Passing metallic gas
The Republican party should just change their name to 'Shut the fuck up and pump my gas you worthless commoner filth' party.
 

Deadbeat

Banned
And guns. Don't forget about the guns.
Which is funny as the republicans have pushed through gun control bills as well. Reagan closed the machine gun registry for example. Bush even said if the assault weapons ban hit his desk, he would have extended it.
 
I'm shocked there aren't more calls for people to write their senators and government officials and fuck em posts like in the Florida FEMA thread. Or question who showed up to the polls.

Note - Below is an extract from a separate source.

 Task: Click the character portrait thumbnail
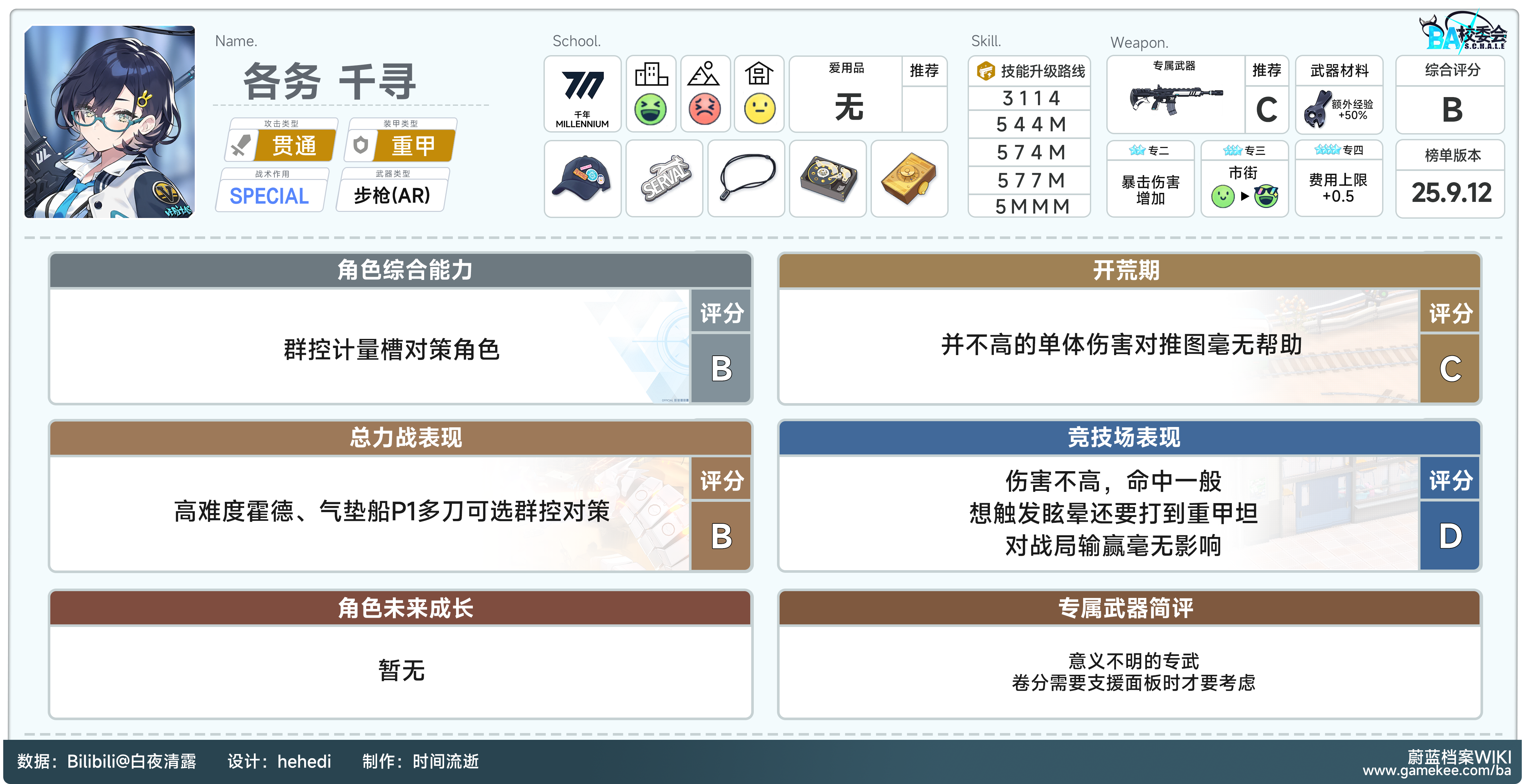(110, 122)
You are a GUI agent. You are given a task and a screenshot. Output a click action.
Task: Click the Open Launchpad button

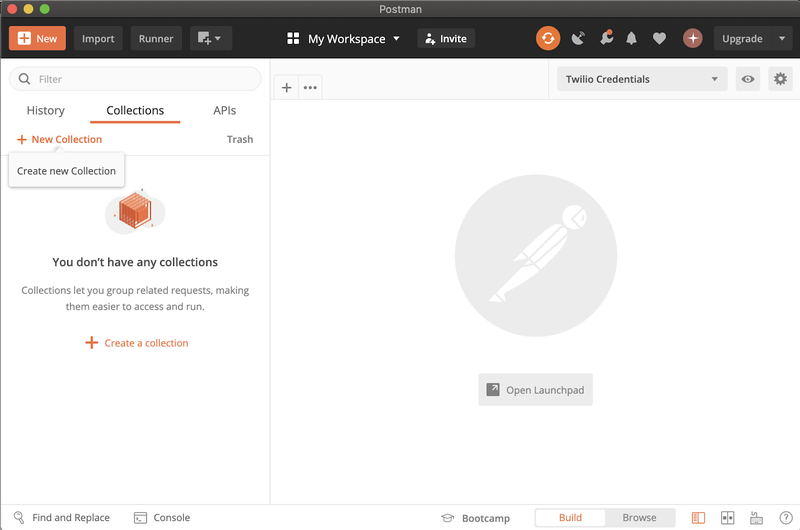click(x=535, y=390)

I feel like a lot of this could have been prevented if democrats treated mid term elections as important as presidential ones.
 
it will be good to get all of these folks on record voting to slash and transform Medicare, Medicaid, raise the retirement age to 70, etc. unless they are in safe or grossly gerrymandered districts, this will not go well for them in 2/4/6 years. Control of both houses=put their money where their mouth is. Kind of refreshing, actually, compared to the endless harping of a party with zero power.
 

Banzai

Member
I'm not exactly a political person but as an outsider looking in I really dont get how republicans have any sort of political power in your country. Based on some of the shit I read they should just be regarded as elitist lunatics who dont get any say at all.
 
I'm not exactly a political person but as an outsider looking in I really dont get how republicans have any sort of political power in your country. Based on some of the shit I read they should just be regarded as elitist lunatics who dont get any say at all.

Because freedom, liberty, military and bootstraps.